The Ramp Hunter’s Best Friend

04.21.09
If it’s fresh ramps you’re after, grab a dog and take a walk in the woods.
ramps

Every year, spring starts with a whisper. Little wisps of green appear on an otherwise drab canvas. Then, before we know it, there’s no drab left and summer is screaming in full view. Well, we’re not there yet. But the whisper has suddenly become a murmur, and an onion-scented one at that. As we headed home with a bag full of foraged watercress, Elvis looked up at me, pausing, then bolted off the path and into the woods.

Dogs are preferred to pigs these days when it comes to hunting truffles. Pigs like to eat truffles (and foragers’ fingers), but dogs will happily let go of their fungal finds in exchange for a treat and a little affection. A good scratch behind the ears has more worth to a canine than a stinky old mushroom.
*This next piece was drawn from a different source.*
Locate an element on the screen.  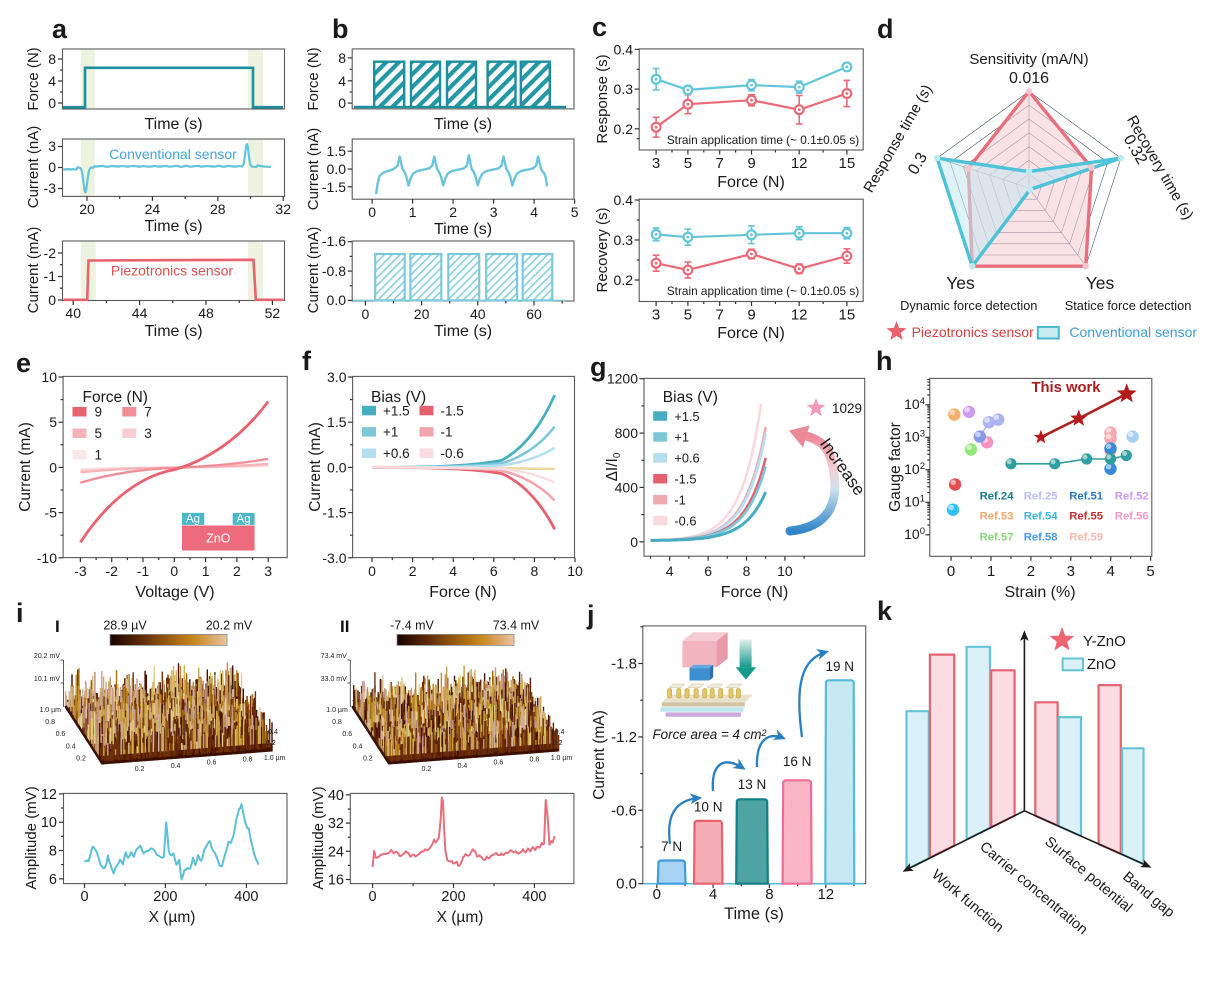
svg-text: Force area = 4 cm2 is located at coordinates (710, 734).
If there were truffles to be found in the woods of Pennsylvania, Elvis would have eagerly sniffed them out, but there are no truffles here. Instead, there’s another kind of woodland treasure: ramps. This dog, it seems, has a nose for them. I never would have spotted the baby ramps growing next to an old oak tree in the middle of the woods, but Elvis easily caught a whiff and lead me straight to them. These are the first of the season, leading the way for a soon-to-be full-on garlicky assault.

Ramps are wild leeks that grow along the east coast of the United States. They are prized all over, but especially in places like West Virginia, where annual ramp festivals are held throughout the month of April. The whole plant can be eaten and used like garlic or onion. Ramps are especially good when tossed with oil and roasted until their leaves are crisp, as Robert Pincus did last week.

I took a little bite from one of the leaves, and it filled my head with spring’s second coming. Elvis and I will be back to collect more watercress and these ramps when they are bigger and ready to harvest. For now, it’s watercress salad for me, and an extra bone for my buddy.